**TEXTO PROPORCIONADO:**

Gritos, insultos y un empujón marcaron una escena inesperada en una entidad histórica del espectáculo. Una interna que dejó heridas abiertas.

La escena fue breve, pero cargada de tensión. Evelyn Von Brocke hablaba con los medios en la puerta de APTRA cuando el clima, ya enrarecido, terminó de romperse. Voces que se cruzan, insultos que vuelan desde adentro y, de repente, un empujón que dejó a todos helados. Lo que debía ser un descargo terminó convirtiéndose en el episodio más polémico de una noche que nadie imaginó así.
Horas antes, en el interior de la entidad presidida por Luis Ventura, ya se respiraba un ambiente espeso. Se hablaba de sanciones, de posibles apercibimientos. La opción de una expulsión estaba sobre la mesa, pero incluso quienes conocían la interna admiten que no parecía el escenario más probable. Sin embargo, APTRA ardió: Evelyn Von Brocke y Pilar Smith fueron expulsadas en medio de un escándalo sin precedentes en la farándula.
El punto de quiebre llegó cuando Evelyn salió a hablar. Mientras explicaba su postura, comenzaron a salir otros socios. Entre gritos, se escuchó un insulto fuerte que vino desde el interior y que terminó de encender la mecha. En ese cruce, se produjo la agresión física: un empujón que marcó un límite inesperado y dejó expuesta la fragilidad del clima interno.
“Hoy he sido censurada y no me siento a derecho”, dijo Evelyn más tarde, todavía visiblemente afectada. Contó que jamás había vivido una situación similar, ni siquiera en espacios donde las discusiones suelen ser duras. Sus palabras reflejaron algo más profundo que una pelea puntual: la sensación de haber sido callada en un ámbito que debería garantizar diálogo.
Tras el episodio, tanto Von Brocke como Smith confirmaron que llevaron el caso a sus abogados. La interna sigue abierta y resta saber si habrá nuevas decisiones por parte de la conducción de APTRA. Mientras tanto, el malestar se extiende y los cruces se multiplican, incluso con nombres históricos del periodismo como Susana Roccasalvo y Laura Ubfal.
Lo ocurrido dejó una pregunta incómoda flotando en el aire: cuando una discusión termina en gritos y empujones, algo se quebró. Y en APTRA, esa grieta todavía no cerró.

**FILAS PROPORCIONADAS:**

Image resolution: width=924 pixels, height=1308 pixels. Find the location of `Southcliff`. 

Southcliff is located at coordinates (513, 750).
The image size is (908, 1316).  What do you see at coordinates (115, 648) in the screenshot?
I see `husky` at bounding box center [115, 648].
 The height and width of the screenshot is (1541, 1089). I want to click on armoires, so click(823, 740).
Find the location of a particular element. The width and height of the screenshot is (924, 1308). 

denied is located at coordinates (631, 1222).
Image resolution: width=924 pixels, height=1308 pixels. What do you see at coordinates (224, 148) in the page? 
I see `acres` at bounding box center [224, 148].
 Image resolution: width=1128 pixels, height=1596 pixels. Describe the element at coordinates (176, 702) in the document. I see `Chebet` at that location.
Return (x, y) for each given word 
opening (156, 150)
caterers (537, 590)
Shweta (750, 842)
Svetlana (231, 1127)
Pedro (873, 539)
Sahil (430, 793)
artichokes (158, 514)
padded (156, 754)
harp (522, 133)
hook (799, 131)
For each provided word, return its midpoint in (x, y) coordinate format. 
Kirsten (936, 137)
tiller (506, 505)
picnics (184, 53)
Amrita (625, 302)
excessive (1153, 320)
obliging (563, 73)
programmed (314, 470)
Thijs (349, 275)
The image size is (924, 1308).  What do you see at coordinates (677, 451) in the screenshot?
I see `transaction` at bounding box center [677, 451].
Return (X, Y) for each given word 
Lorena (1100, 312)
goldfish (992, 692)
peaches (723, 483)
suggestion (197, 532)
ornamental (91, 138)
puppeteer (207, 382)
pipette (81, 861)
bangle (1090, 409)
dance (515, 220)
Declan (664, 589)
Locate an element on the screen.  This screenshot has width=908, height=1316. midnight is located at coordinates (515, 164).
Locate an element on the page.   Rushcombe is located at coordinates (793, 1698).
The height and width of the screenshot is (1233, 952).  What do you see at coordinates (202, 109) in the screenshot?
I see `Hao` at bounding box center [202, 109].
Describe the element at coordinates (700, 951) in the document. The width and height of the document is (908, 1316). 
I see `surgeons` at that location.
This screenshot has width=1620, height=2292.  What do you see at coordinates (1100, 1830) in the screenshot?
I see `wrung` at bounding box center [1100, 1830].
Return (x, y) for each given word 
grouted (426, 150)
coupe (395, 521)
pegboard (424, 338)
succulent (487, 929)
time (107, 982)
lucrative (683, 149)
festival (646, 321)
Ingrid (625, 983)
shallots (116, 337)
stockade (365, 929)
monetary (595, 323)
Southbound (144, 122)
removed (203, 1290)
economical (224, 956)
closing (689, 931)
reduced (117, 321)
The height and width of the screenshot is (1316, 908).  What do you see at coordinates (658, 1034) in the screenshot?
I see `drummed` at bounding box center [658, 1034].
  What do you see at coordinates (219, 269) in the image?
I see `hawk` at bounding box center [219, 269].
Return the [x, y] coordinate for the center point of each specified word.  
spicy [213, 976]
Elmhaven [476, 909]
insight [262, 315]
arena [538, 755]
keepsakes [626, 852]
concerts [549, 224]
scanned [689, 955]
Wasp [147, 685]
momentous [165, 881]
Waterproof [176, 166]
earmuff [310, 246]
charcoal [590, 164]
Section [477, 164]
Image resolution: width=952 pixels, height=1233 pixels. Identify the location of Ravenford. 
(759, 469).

**EXPLORACIÓN DEL MATERIAL:**
a) Según la nota sobre el incidente en APTRA, ¿quién preside la entidad?
b) Extrae de la nota sobre el incidente en APTRA el fragmento que comienza en "Tras el episodio, tanto" y termina en "todavía no cerró.", tal como aparece.

**RESPUESTAS NUMERADAS:**
a) Luis Ventura.

b)
Tras el episodio, tanto Von Brocke como Smith confirmaron que llevaron el caso a sus abogados. La interna sigue abierta y resta saber si habrá nuevas decisiones por parte de la conducción de APTRA. Mientras tanto, el malestar se extiende y los cruces se multiplican, incluso con nombres históricos del periodismo como Susana Roccasalvo y Laura Ubfal.
Lo ocurrido dejó una pregunta incómoda flotando en el aire: cuando una discusión termina en gritos y empujones, algo se quebró. Y en APTRA, esa grieta todavía no cerró.